Los ojos, que antes eran opacos y vacíos, brillaron con una vida renovada, una chispa que contenía algo más que simple vitalidad: una conciencia que luchaba por comprender, por adaptarse a la repentina sensación de existencia.
Hitomi sintió el aire inundar sus pulmones, frío y denso, como si fuera la primera vez que respiraba. El dolor en su pecho era punzante, y su cuerpo, que hasta hacía unos segundos había estado quieto, temblaba con una mezcla de shock y desconcierto.
Las yemas de sus dedos se contrajeron, y la sensación de la hierba mojada y las pequeñas piedras debajo de él era tan real que le arrancó un jadeo. Miró al cielo, donde las nubes se deslizaban perezosamente, y sintió la urgencia de recordar quién era y cómo había llegado allí.

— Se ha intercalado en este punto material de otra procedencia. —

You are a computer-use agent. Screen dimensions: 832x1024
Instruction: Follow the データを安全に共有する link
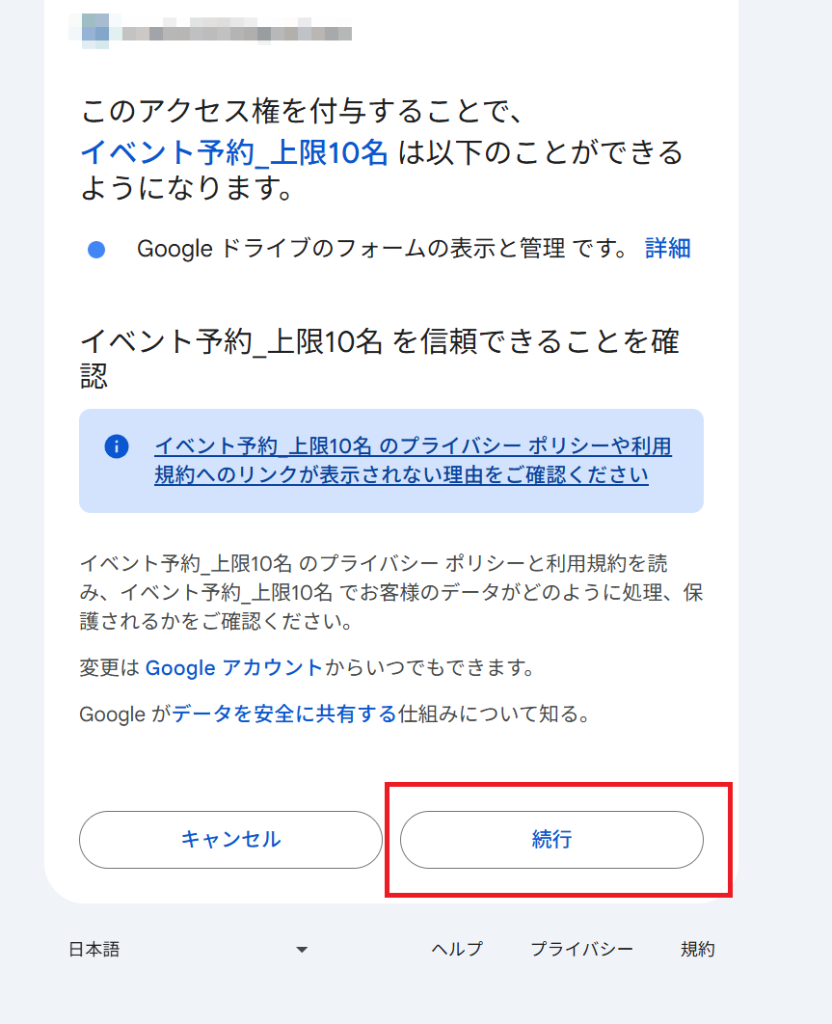285,714
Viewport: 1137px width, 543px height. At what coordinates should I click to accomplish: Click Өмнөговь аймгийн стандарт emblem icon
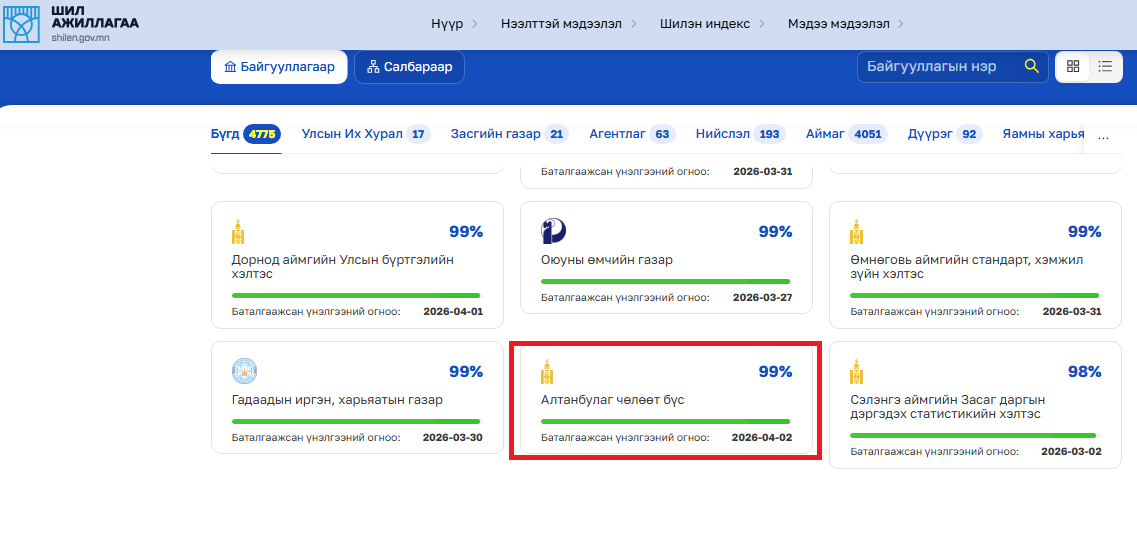pos(856,232)
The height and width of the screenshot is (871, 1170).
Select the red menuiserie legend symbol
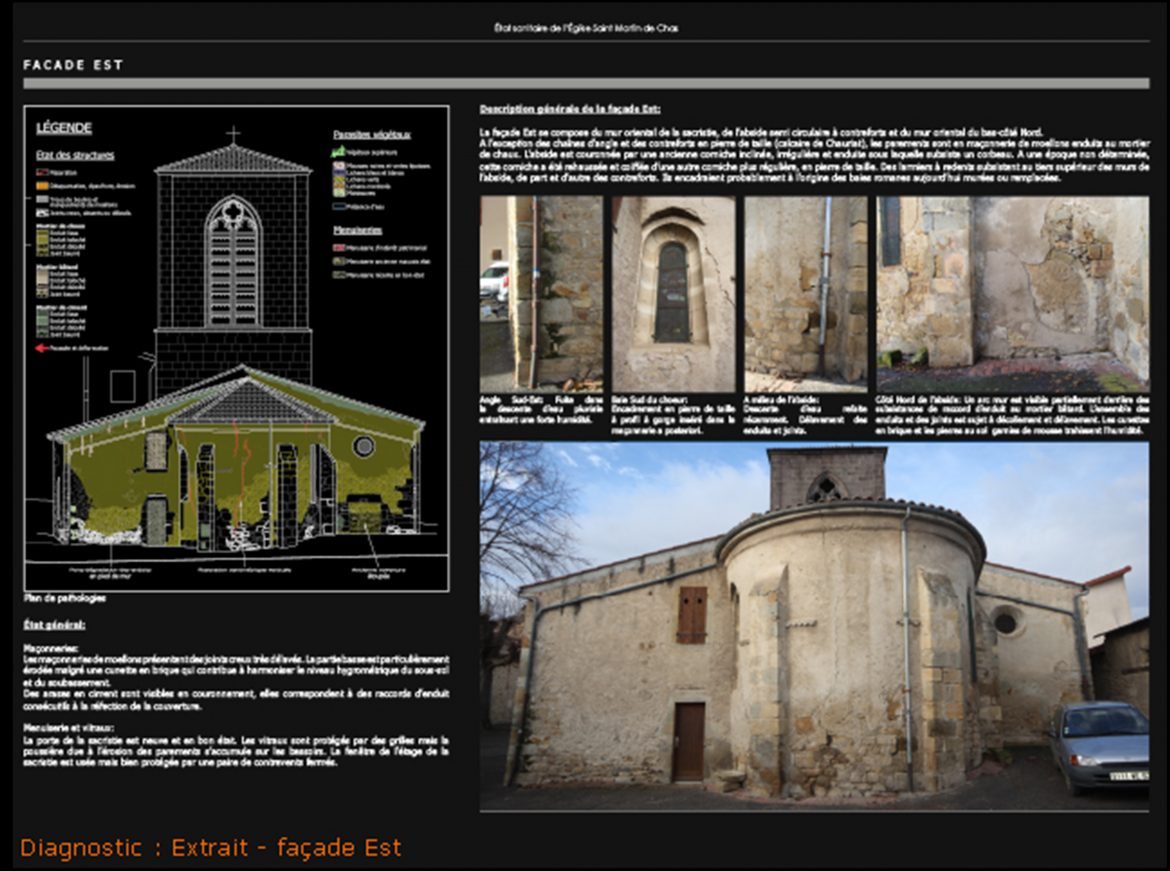pyautogui.click(x=338, y=246)
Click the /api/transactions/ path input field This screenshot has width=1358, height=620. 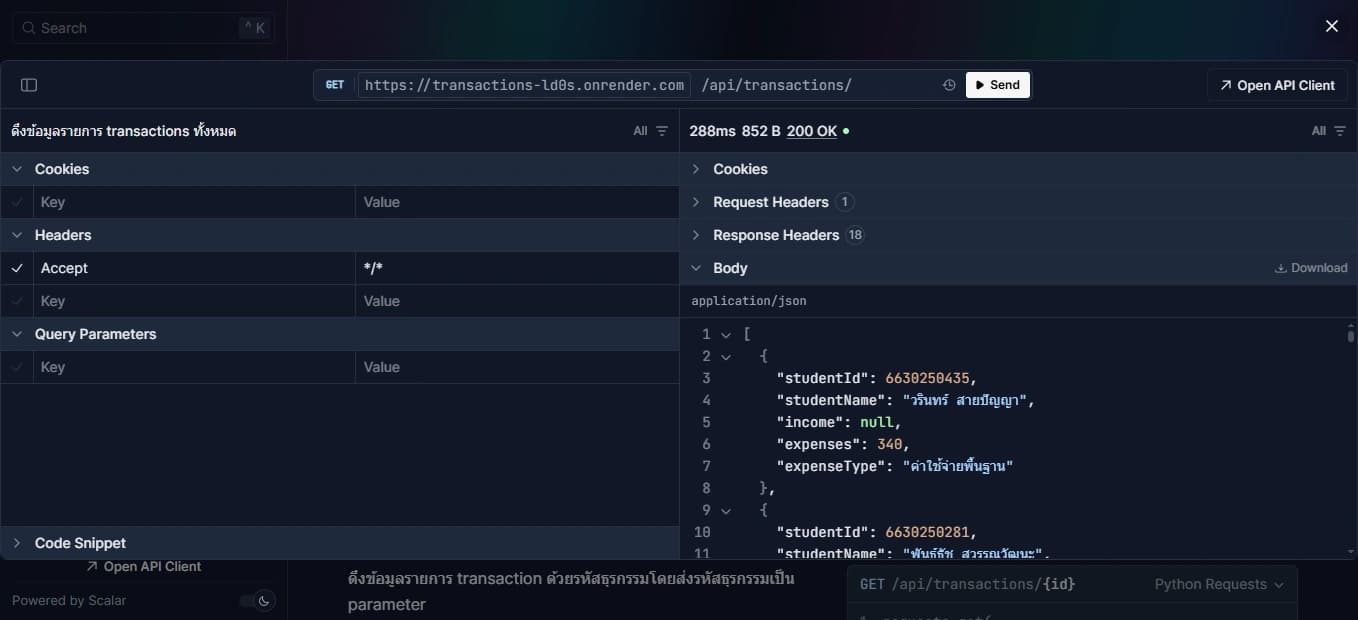click(780, 84)
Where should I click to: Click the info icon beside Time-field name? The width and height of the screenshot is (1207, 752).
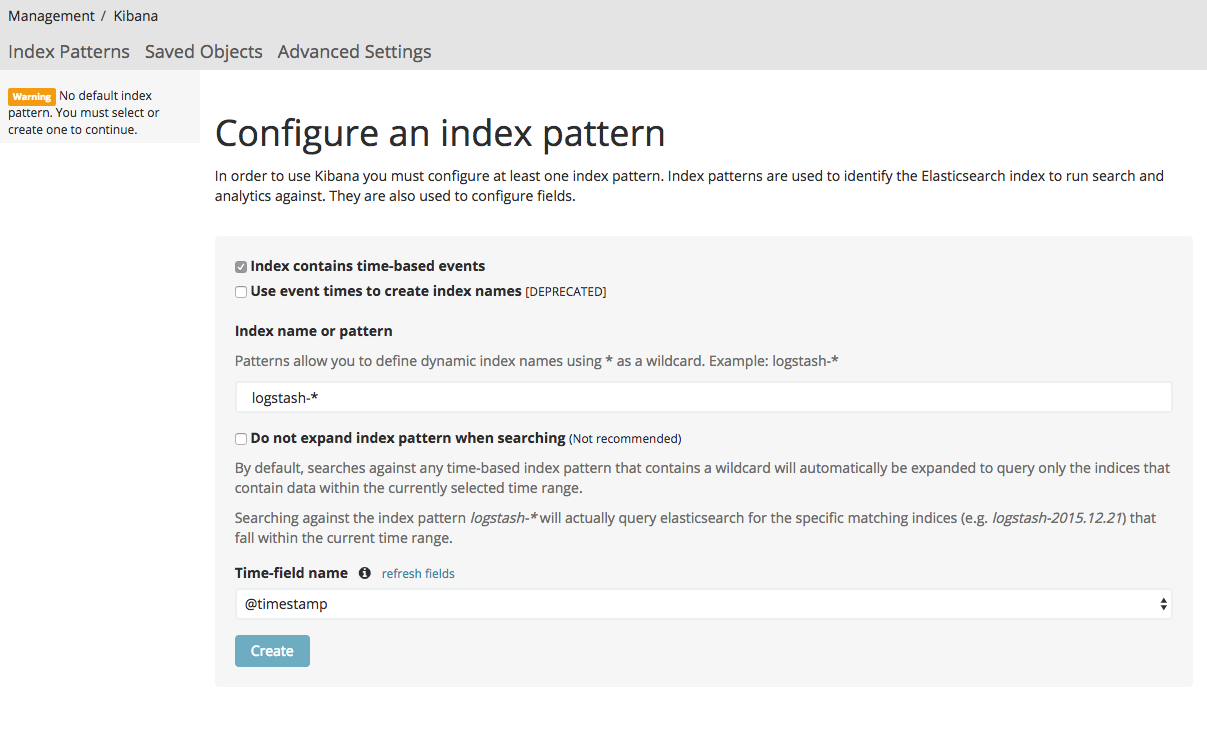[364, 573]
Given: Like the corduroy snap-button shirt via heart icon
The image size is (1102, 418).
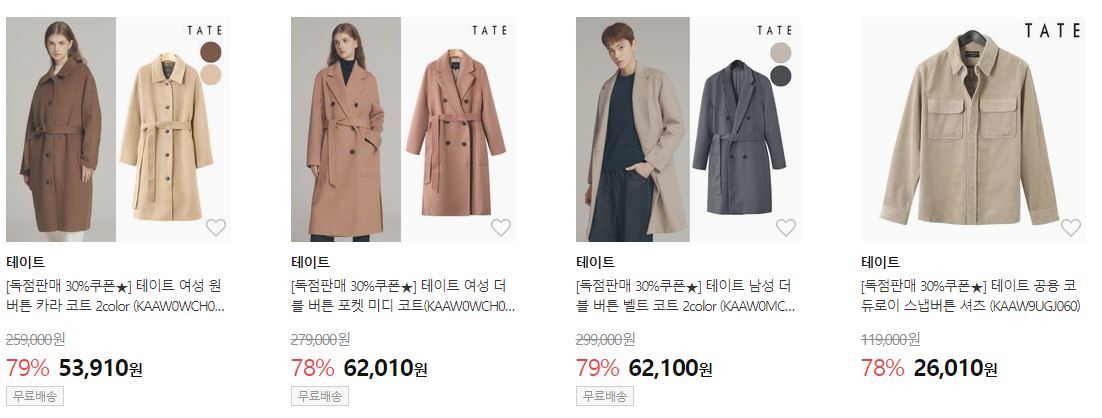Looking at the screenshot, I should click(x=1070, y=227).
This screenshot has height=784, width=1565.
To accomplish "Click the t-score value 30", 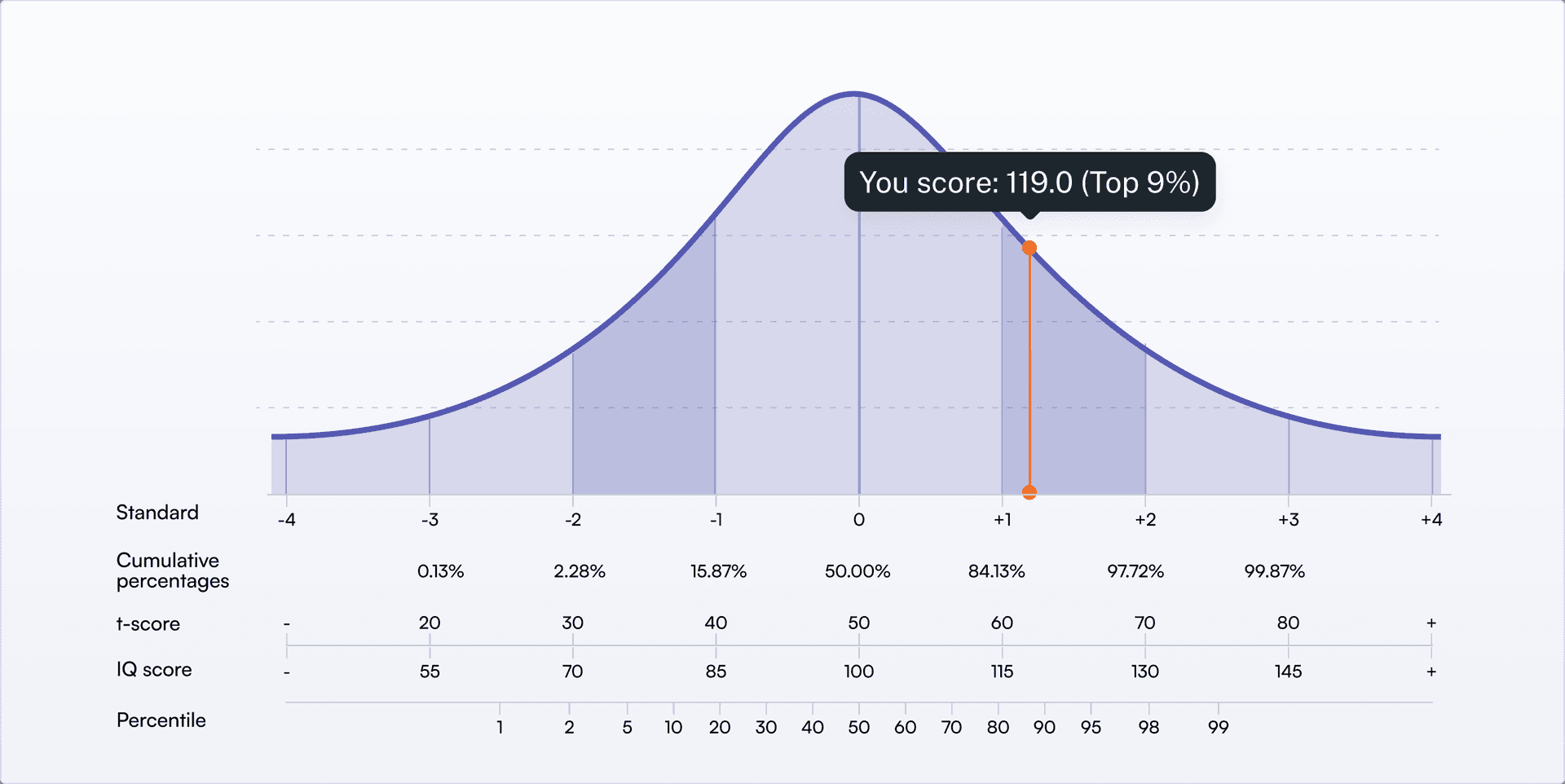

Pero la memoria era esquiva, un río turbio que se resistía a dejarse explorar. La mente de Hitomi, atrapada en un cuerpo joven y desconocido, era un torbellino de sensaciones e instintos. La confusión golpeaba con la fuerza de una ola, pero algo más profundo, un fragmento de voluntad, lo obligaba a moverse. Se incorporó lentamente, apoyándose en sus manos, y el bosque entero pareció contener la respiración.
El lugar, lleno de árboles gigantescos cuyas raíces se entrelazaban formando arcos y pasadizos naturales, emanaba una sensación de misterio y vida. Se percibía un aire pesado, cargado de algo más que simple humedad, algo que hacía que la piel se erizara y la mente se llenara de una vaga sensación de asombro y peligro.
—¿Dónde…? —murmuró, sorprendiéndose al escuchar su propia voz, más joven y diferente de lo que recordaba. Las palabras se perdieron en la inmensidad del bosque, y las sombras alrededor parecieron moverse, como si el propio mundo estuviera atento a su despertar.